Riddick Bowe, cooly efficient instead of boiling mad, bolstered his claim of being the best heavyweight in the world with a devastating performance against Jorge Luis Gonzalez on Saturday night.
Avenging an amateur loss to Gonzalez, Bowe battered the 6-foot-7 Cuban for five rounds and then knocked him out with a crashing right to the head at 1:50 of the sixth round to retain his WBO championship at the MGM Grand Garden.
“I’m sorry for him,” Bowe said. “I’m not mad anymore.”
It was sweet revenge for Bowe, who had been knocked down and beaten by Gonzalez in a Pan American Games bout in 1987.
At that time, Gonzalez was a much more experienced amateur than Bowe. But this time, Bowe showed he was a much better professional fighter than Gonzalez. Gonzalez came into the ring gesturing and shouting while Bowe stayed businesslike. After the fight began, the champion dominated from the opening bell.

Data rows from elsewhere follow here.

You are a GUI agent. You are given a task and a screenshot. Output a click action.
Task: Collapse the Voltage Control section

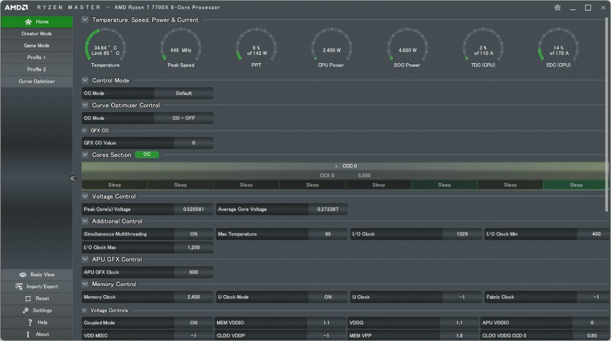pyautogui.click(x=85, y=196)
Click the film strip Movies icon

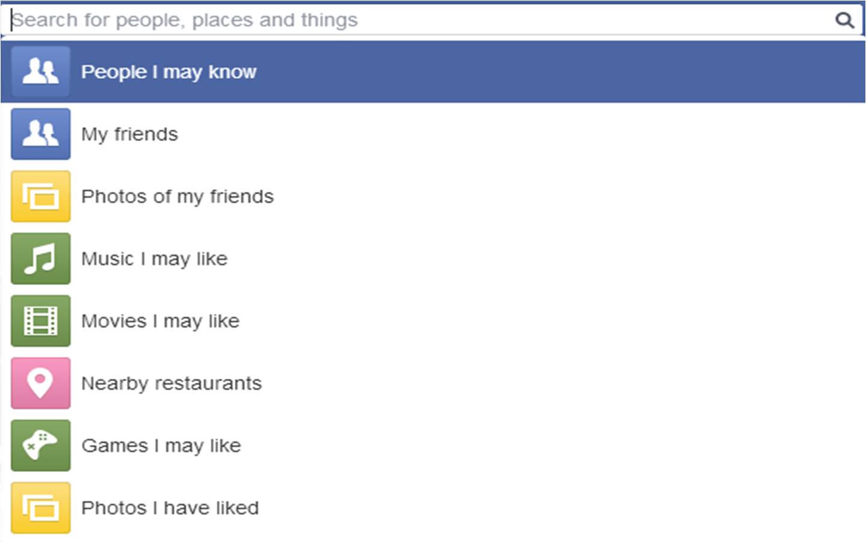click(40, 321)
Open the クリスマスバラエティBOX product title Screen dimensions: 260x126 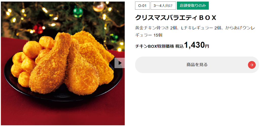pyautogui.click(x=176, y=17)
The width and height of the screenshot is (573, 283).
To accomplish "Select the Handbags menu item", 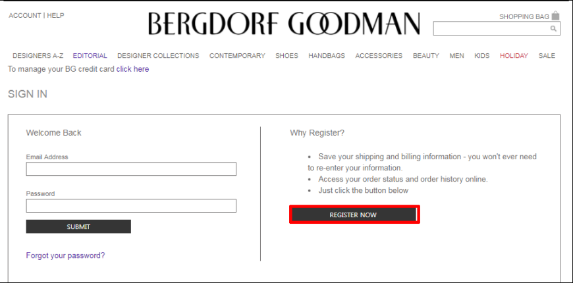I will tap(327, 56).
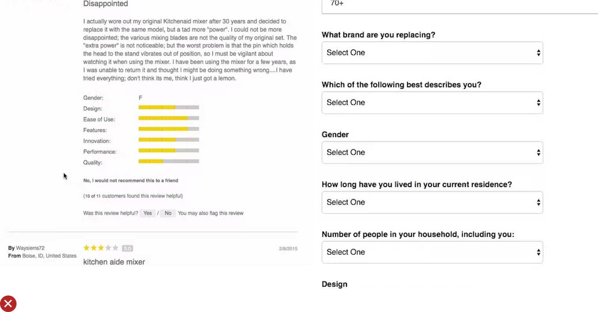Click the Design rating bar
This screenshot has height=312, width=598.
point(169,107)
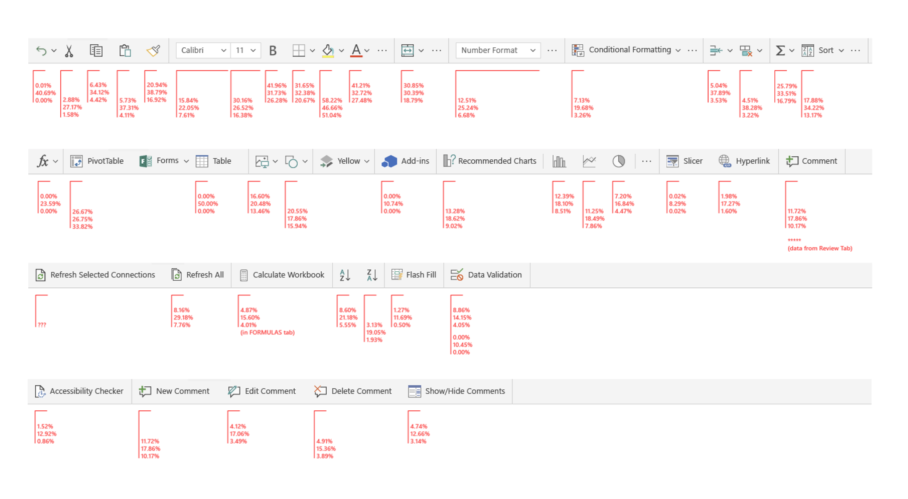Click the bar chart icon
This screenshot has height=499, width=908.
(x=559, y=161)
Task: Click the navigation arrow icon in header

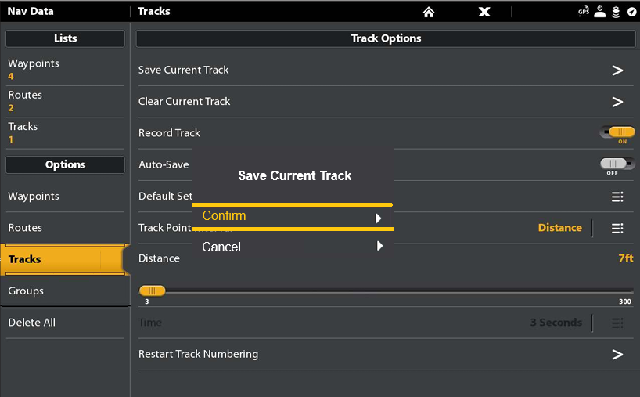Action: (x=631, y=12)

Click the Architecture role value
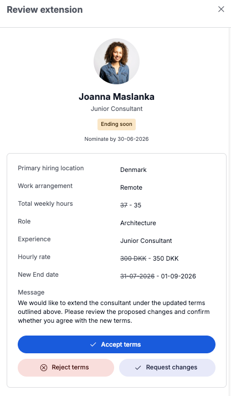point(138,223)
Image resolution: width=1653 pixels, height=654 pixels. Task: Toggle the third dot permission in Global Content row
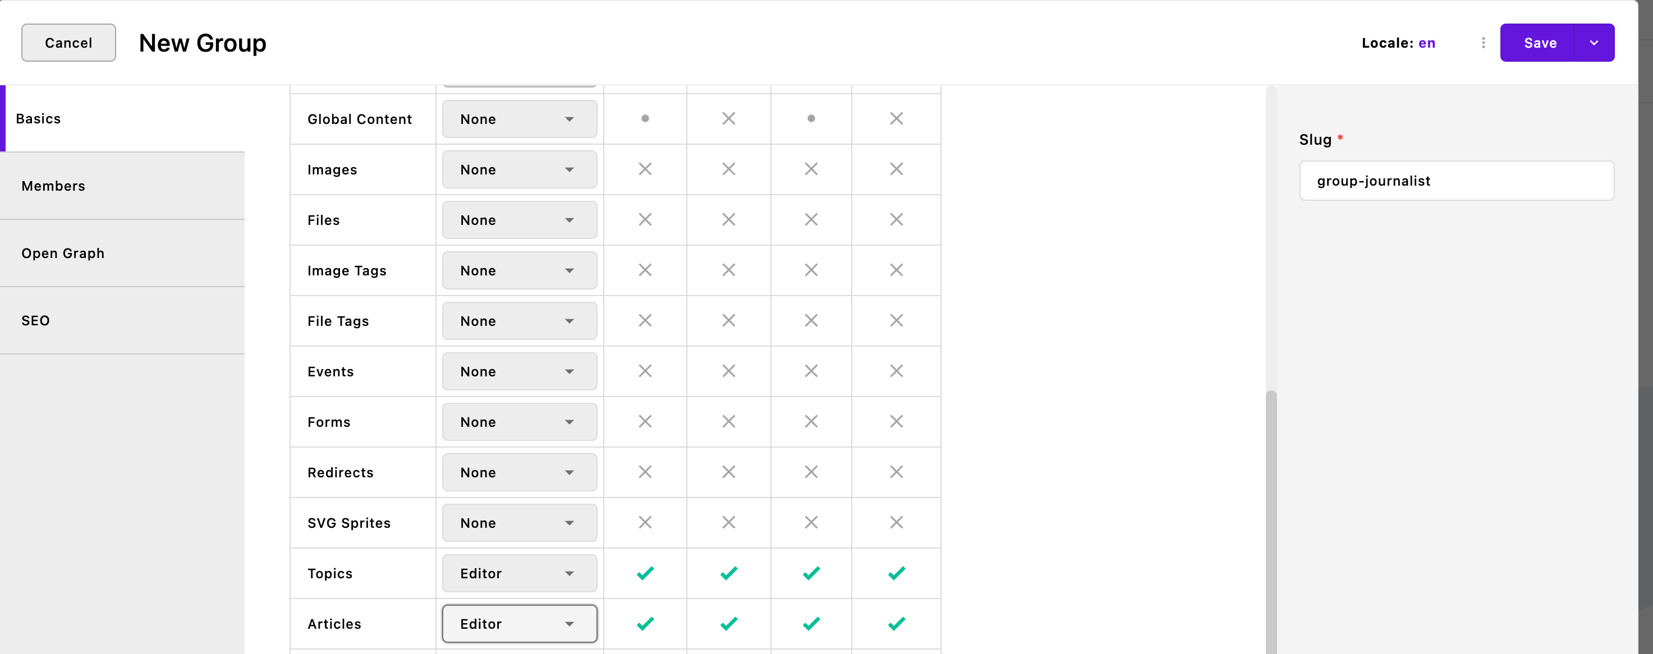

Bowe never let Gonzalez into the fight. The champion landed 99 of 120 left jabs, many of them hurting Gonzalez and two of them sending him reeling across the ring late in the fourth round.
Bowe connected on 188 of 302 punches, while Gonzalez landed only 52 of 161.
One of the jabs Bowe missed was just before he threw the right hand that dropped Gonzalez face-down near his corner, where referee Mills Lane counted him out. There was never any doubt Gonzalez was down for good.
“I knew if I would use my jab he would fold when he did,” Bowe said. “I wanted to recapture what I once had - to step up to the plate and be my best. I wanted the people to say: ‘Riddick Bowe was back.’ I was determined to look good and be sharp.”
Asked if the ill-will he felt toward Bowe affected his performance, Gonzalez said: “When you get a lot of hate, sometimes you get too aggressive. Sometimes it just doesn’t work out for you.”
It was Bowe’s fourth fight since he lost the WBA and IBF titles to Evander Holyfield in 1994.